Exercise directions -> Return every line of the data exactly as it appears.

Records excerpted from a collection

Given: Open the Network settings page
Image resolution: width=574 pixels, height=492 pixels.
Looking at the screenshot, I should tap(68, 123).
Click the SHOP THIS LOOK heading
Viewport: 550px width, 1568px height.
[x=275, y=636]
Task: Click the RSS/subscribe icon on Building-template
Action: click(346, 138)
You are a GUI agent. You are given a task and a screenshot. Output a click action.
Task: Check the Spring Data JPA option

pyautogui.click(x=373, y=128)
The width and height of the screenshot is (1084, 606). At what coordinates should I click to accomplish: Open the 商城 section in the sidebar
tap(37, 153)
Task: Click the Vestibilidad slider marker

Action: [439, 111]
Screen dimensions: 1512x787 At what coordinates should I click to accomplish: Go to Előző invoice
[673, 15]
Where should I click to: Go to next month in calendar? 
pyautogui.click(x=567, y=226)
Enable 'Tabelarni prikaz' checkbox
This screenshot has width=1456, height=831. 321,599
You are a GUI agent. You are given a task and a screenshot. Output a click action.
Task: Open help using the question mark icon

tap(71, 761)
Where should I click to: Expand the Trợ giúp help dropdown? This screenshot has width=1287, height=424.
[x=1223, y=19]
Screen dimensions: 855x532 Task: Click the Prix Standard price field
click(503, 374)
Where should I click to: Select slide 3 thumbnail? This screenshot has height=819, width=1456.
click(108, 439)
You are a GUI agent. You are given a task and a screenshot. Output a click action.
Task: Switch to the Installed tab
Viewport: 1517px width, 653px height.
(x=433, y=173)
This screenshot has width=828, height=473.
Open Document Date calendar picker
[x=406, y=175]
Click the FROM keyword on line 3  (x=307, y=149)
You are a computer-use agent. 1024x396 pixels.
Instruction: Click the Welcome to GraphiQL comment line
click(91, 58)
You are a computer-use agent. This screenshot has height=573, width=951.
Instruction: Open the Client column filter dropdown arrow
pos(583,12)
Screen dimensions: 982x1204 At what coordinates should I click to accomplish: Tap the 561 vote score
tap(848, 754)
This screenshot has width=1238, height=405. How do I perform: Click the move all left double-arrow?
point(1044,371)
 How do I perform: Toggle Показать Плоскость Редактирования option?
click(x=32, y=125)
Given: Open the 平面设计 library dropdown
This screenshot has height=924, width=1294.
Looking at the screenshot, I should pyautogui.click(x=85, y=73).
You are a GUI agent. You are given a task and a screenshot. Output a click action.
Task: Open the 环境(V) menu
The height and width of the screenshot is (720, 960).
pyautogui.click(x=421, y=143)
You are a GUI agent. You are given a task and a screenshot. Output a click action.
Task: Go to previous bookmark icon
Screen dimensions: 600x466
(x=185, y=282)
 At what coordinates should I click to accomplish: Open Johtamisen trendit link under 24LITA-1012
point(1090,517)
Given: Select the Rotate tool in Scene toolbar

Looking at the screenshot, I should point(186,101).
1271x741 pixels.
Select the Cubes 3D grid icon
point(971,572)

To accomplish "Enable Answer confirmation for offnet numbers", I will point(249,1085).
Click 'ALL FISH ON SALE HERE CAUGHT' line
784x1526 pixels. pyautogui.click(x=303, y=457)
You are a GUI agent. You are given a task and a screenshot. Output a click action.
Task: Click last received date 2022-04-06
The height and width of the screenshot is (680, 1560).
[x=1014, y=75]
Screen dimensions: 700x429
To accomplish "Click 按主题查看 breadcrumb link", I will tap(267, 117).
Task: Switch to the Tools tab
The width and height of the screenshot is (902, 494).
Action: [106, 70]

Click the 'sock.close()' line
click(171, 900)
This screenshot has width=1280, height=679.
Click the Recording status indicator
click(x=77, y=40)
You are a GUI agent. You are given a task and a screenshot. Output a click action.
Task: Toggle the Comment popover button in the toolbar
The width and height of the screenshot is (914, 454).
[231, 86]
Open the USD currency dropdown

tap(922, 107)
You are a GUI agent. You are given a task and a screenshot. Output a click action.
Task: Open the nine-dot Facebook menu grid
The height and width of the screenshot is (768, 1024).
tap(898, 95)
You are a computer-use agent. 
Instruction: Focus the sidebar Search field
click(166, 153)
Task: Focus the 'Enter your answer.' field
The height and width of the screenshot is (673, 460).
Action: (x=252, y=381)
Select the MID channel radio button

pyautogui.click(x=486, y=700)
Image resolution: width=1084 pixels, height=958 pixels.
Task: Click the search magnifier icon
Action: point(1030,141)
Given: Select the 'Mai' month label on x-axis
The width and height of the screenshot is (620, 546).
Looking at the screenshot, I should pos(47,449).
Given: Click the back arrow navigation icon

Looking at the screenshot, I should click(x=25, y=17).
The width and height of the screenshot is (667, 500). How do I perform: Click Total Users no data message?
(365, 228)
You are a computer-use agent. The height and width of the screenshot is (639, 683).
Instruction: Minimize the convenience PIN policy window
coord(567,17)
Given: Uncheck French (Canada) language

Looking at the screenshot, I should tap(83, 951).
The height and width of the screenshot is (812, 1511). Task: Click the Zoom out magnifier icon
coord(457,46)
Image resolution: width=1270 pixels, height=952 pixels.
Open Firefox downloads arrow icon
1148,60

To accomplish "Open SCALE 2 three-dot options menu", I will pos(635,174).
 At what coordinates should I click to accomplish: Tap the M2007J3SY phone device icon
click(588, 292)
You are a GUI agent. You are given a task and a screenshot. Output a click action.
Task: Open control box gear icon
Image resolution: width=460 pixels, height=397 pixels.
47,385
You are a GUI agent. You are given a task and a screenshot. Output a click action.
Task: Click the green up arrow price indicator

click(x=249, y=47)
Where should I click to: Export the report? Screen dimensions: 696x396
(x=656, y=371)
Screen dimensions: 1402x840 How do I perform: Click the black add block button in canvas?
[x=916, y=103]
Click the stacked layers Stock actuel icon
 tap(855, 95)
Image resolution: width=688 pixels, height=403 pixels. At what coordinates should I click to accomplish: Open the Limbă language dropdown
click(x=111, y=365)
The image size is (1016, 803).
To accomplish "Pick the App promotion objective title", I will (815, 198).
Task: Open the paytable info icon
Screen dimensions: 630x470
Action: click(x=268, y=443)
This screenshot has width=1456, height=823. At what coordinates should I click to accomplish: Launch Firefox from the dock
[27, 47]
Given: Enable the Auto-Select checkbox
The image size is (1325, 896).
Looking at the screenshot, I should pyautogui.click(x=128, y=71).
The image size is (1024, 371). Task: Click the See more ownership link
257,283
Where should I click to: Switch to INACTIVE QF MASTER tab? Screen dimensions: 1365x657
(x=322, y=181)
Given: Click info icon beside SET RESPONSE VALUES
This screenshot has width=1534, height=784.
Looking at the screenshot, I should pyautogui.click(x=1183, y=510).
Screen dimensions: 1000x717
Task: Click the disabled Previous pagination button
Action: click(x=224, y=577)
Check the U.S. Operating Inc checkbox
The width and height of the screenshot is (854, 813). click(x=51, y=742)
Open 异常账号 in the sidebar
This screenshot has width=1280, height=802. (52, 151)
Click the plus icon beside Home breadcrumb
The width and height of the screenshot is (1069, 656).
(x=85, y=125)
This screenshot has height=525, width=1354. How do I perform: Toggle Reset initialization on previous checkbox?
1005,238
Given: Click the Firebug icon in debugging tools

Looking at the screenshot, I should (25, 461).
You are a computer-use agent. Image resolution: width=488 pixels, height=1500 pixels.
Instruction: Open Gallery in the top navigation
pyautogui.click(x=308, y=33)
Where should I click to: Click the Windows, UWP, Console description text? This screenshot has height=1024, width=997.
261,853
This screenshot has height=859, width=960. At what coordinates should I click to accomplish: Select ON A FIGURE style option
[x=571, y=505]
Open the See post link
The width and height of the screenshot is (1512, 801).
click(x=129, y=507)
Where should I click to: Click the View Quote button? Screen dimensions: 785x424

Written response ->
Given: Open the Network settings page
Image resolution: width=574 pixels, height=492 pixels.
Looking at the screenshot, I should tap(68, 123).
Click the SHOP THIS LOOK heading
Viewport: 550px width, 1568px height.
[x=275, y=636]
Task: Click the RSS/subscribe icon on Building-template
Action: click(346, 138)
You are a GUI agent. You are given a task and a screenshot. Output a click action.
Task: Check the Spring Data JPA option

pyautogui.click(x=373, y=128)
The width and height of the screenshot is (1084, 606). At what coordinates should I click to accomplish: Open the 商城 section in the sidebar
tap(37, 153)
Task: Click the Vestibilidad slider marker

Action: [439, 111]
Screen dimensions: 1512x787 At what coordinates should I click to accomplish: Go to Előző invoice
[673, 15]
Where should I click to: Go to next month in calendar? 
pyautogui.click(x=567, y=226)
Enable 'Tabelarni prikaz' checkbox
This screenshot has width=1456, height=831. 321,599
You are a GUI agent. You are given a task and a screenshot. Output a click action.
Task: Open help using the question mark icon

tap(71, 761)
Where should I click to: Expand the Trợ giúp help dropdown? This screenshot has width=1287, height=424.
[x=1223, y=19]
Screen dimensions: 855x532 Task: Click the Prix Standard price field
click(503, 374)
Where should I click to: Select slide 3 thumbnail? This screenshot has height=819, width=1456.
click(108, 439)
You are a GUI agent. You are given a task and a screenshot. Output a click action.
Task: Switch to the Installed tab
Viewport: 1517px width, 653px height.
(x=433, y=173)
This screenshot has width=828, height=473.
Open Document Date calendar picker
[x=406, y=175]
Click the FROM keyword on line 3  (x=307, y=149)
You are a computer-use agent. 1024x396 pixels.
Instruction: Click the Welcome to GraphiQL comment line
click(91, 58)
You are a computer-use agent. This screenshot has height=573, width=951.
Instruction: Open the Client column filter dropdown arrow
pos(583,12)
Screen dimensions: 982x1204 At what coordinates should I click to accomplish: Tap the 561 vote score
tap(848, 754)
This screenshot has width=1238, height=405. How do I perform: Click the move all left double-arrow?
point(1044,371)
 How do I perform: Toggle Показать Плоскость Редактирования option?
click(x=32, y=125)
Given: Open the 平面设计 library dropdown
This screenshot has height=924, width=1294.
Looking at the screenshot, I should pyautogui.click(x=85, y=73).
You are a GUI agent. You are given a task and a screenshot. Output a click action.
Task: Open the 环境(V) menu
The height and width of the screenshot is (720, 960).
pyautogui.click(x=421, y=143)
You are a GUI agent. You are given a task and a screenshot. Output a click action.
Task: Go to previous bookmark icon
Screen dimensions: 600x466
(x=185, y=282)
 At what coordinates should I click to accomplish: Open Johtamisen trendit link under 24LITA-1012
point(1090,517)
Given: Select the Rotate tool in Scene toolbar

Looking at the screenshot, I should point(186,101).
1271x741 pixels.
Select the Cubes 3D grid icon
point(971,572)

To accomplish "Enable Answer confirmation for offnet numbers", I will point(249,1085).
Click 'ALL FISH ON SALE HERE CAUGHT' line
784x1526 pixels. pyautogui.click(x=303, y=457)
You are a GUI agent. You are given a task and a screenshot. Output a click action.
Task: Click last received date 2022-04-06
The height and width of the screenshot is (680, 1560).
[x=1014, y=75]
Screen dimensions: 700x429
To accomplish "Click 按主题查看 breadcrumb link", I will tap(267, 117).
Task: Switch to the Tools tab
The width and height of the screenshot is (902, 494).
Action: [106, 70]

Click the 'sock.close()' line
click(171, 900)
This screenshot has width=1280, height=679.
Click the Recording status indicator
click(x=77, y=40)
You are a GUI agent. You are given a task and a screenshot. Output a click action.
Task: Toggle the Comment popover button in the toolbar
The width and height of the screenshot is (914, 454).
[231, 86]
Open the USD currency dropdown

tap(922, 107)
You are a GUI agent. You are given a task and a screenshot. Output a click action.
Task: Open the nine-dot Facebook menu grid
The height and width of the screenshot is (768, 1024).
tap(898, 95)
You are a computer-use agent. 
Instruction: Focus the sidebar Search field
click(166, 153)
Task: Focus the 'Enter your answer.' field
The height and width of the screenshot is (673, 460).
Action: (x=252, y=381)
Select the MID channel radio button

pyautogui.click(x=486, y=700)
Image resolution: width=1084 pixels, height=958 pixels.
Task: Click the search magnifier icon
Action: point(1030,141)
Given: Select the 'Mai' month label on x-axis
The width and height of the screenshot is (620, 546).
Looking at the screenshot, I should pos(47,449).
Given: Click the back arrow navigation icon

Looking at the screenshot, I should click(x=25, y=17).
The width and height of the screenshot is (667, 500). How do I perform: Click Total Users no data message?
(365, 228)
You are a computer-use agent. The height and width of the screenshot is (639, 683).
Instruction: Minimize the convenience PIN policy window
coord(567,17)
Given: Uncheck French (Canada) language

Looking at the screenshot, I should tap(83, 951).
The height and width of the screenshot is (812, 1511). Task: Click the Zoom out magnifier icon
coord(457,46)
Image resolution: width=1270 pixels, height=952 pixels.
Open Firefox downloads arrow icon
1148,60

To accomplish "Open SCALE 2 three-dot options menu", I will pos(635,174).
 At what coordinates should I click to accomplish: Tap the M2007J3SY phone device icon
click(588, 292)
You are a GUI agent. You are given a task and a screenshot. Output a click action.
Task: Open control box gear icon
Image resolution: width=460 pixels, height=397 pixels.
47,385
You are a GUI agent. You are given a task and a screenshot. Output a click action.
Task: Click the green up arrow price indicator

click(x=249, y=47)
Where should I click to: Export the report? Screen dimensions: 696x396
(x=656, y=371)
Screen dimensions: 1402x840 How do I perform: Click the black add block button in canvas?
[x=916, y=103]
Click the stacked layers Stock actuel icon
 tap(855, 95)
Image resolution: width=688 pixels, height=403 pixels. At what coordinates should I click to accomplish: Open the Limbă language dropdown
click(x=111, y=365)
The image size is (1016, 803).
To accomplish "Pick the App promotion objective title", I will (815, 198).
Task: Open the paytable info icon
Screen dimensions: 630x470
Action: click(x=268, y=443)
This screenshot has width=1456, height=823. At what coordinates should I click to accomplish: Launch Firefox from the dock
[27, 47]
Given: Enable the Auto-Select checkbox
The image size is (1325, 896).
Looking at the screenshot, I should pyautogui.click(x=128, y=71).
The image size is (1024, 371). Task: Click the See more ownership link
257,283
Where should I click to: Switch to INACTIVE QF MASTER tab? Screen dimensions: 1365x657
(x=322, y=181)
Given: Click info icon beside SET RESPONSE VALUES
This screenshot has width=1534, height=784.
Looking at the screenshot, I should pyautogui.click(x=1183, y=510).
Screen dimensions: 1000x717
Task: Click the disabled Previous pagination button
Action: click(x=224, y=577)
Check the U.S. Operating Inc checkbox
The width and height of the screenshot is (854, 813). click(x=51, y=742)
Open 异常账号 in the sidebar
This screenshot has width=1280, height=802. (52, 151)
Click the plus icon beside Home breadcrumb
The width and height of the screenshot is (1069, 656).
(x=85, y=125)
This screenshot has height=525, width=1354. How do I perform: Toggle Reset initialization on previous checkbox?
1005,238
Given: Click the Firebug icon in debugging tools

Looking at the screenshot, I should (25, 461).
You are a computer-use agent. Image resolution: width=488 pixels, height=1500 pixels.
Instruction: Open Gallery in the top navigation
pyautogui.click(x=308, y=33)
Where should I click to: Click the Windows, UWP, Console description text? This screenshot has height=1024, width=997.
261,853
This screenshot has height=859, width=960. At what coordinates should I click to accomplish: Select ON A FIGURE style option
[x=571, y=505]
Open the See post link
The width and height of the screenshot is (1512, 801).
click(x=129, y=507)
Where should I click to: Click the View Quote button? Screen dimensions: 785x424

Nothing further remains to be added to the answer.